When I was a junior at Oklahoma State University, I was working as a full time application developer at an electronics repair company. I found myself in that position by offering to deliver a solution to one of our fundamental problems we had at the repair shop: we were using a clunky record keeping system that was extremely slow and difficult to use. The team of 6 repair techs couldn’t keep up with the demand. I went home one day, and out of frustration developed a very simple proof of concept that could allow a repair tech to very quickly enter notes on the repair. The estimated time savings per device was around 5 minutes. After presenting the POC to the shop manager, he was amazed. He called the entire shop in so I could present the demo again. I was given the job of application developer, and with no raise or fancy promotion, I was now tasked with doing the impossible. I was to single handily develop an application that could keep track of our repairs, billing, and shipping process. I had 6 months to deliver. I was so excited to finally have a shot to prove my worth. There was only one problem: I had no idea how to program.
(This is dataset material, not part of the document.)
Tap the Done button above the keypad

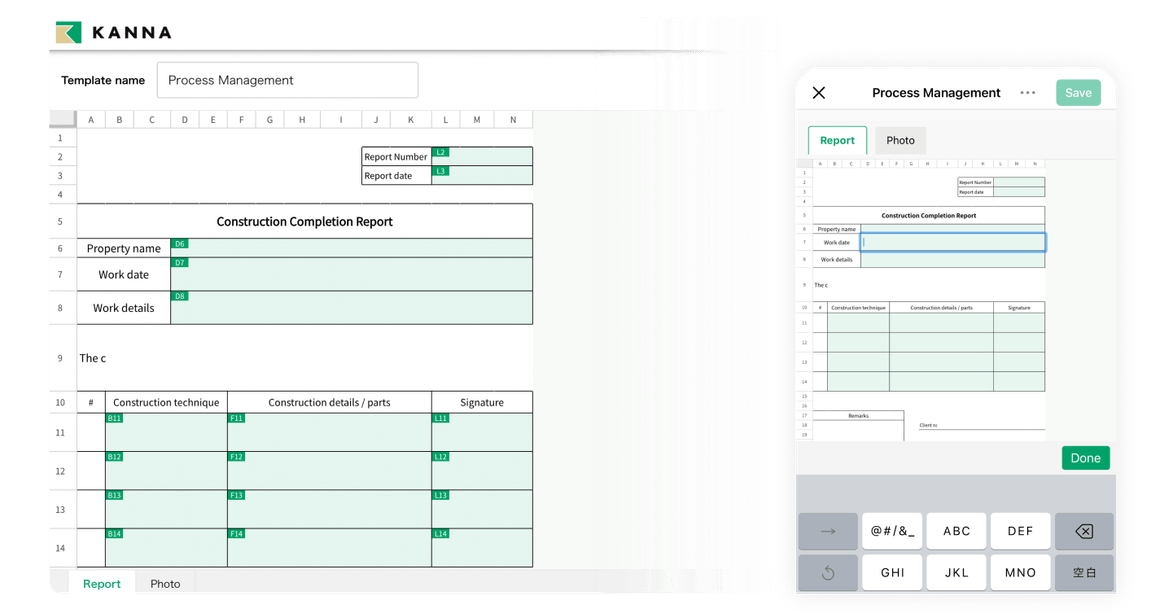(1086, 457)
Become slightly unreasonable

By the time I finished programming the application for the repair shop, I had learned a few things about myself. The most important: I had began to grow the confidence that I could do something if I just set my mind to it. This may seem obvious, and to some extent it was obvious. The problem was, I like so many, grew up insecure. I was beaten into submission by society to reject my own ideas and adopt the norms of society. The reasonable thing to do would have been to reject doing the job in the first place. On paper, I wasn’t qualified. Worse, I didn’t even know where to start. I wasn’t ready. What I had was the undying belief that I could figure it out if I just tried. I tried hard too. In the beginning it was slow going. Bugs and problems plagued progress. The management team didn’t understand software development and placed unrealistic demands on me. I delivered time after time. I just had to become slightly unreasonable. I had to believe I was capable of doing things that I didn’t even know I could do. I finished the development project on time and left the company a few months later to start my first business.
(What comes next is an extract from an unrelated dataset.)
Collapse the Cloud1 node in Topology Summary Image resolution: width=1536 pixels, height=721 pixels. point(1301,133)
What do you believe about yourself?

Take a moment and think to yourself about what your inner voice says to you. It’s the loudest voice you will ever hear. Are you hearing “I can’t do that!” Or “that is for other people!” Or maybe even “is there something wrong with me?” These thoughts are not only common, but it’s the baseline norm of our minds. Unless proven otherwise, we generally believe we can’t. It’s too hard, it’s too much, and I can’t. Here is the mindset shift:

Believe you can be 10 steps higher than you are currently.

You have to elevate your mind. You can be CEO tomorrow if you believe you can today. You have to believe that you’re 10 times more capable of doing what you’re doing. You have to believe you can do the impossible. The impossible is only not possible as long as it has never been done. You can do it. Believe that you can do it. It will change your life and change the world around you.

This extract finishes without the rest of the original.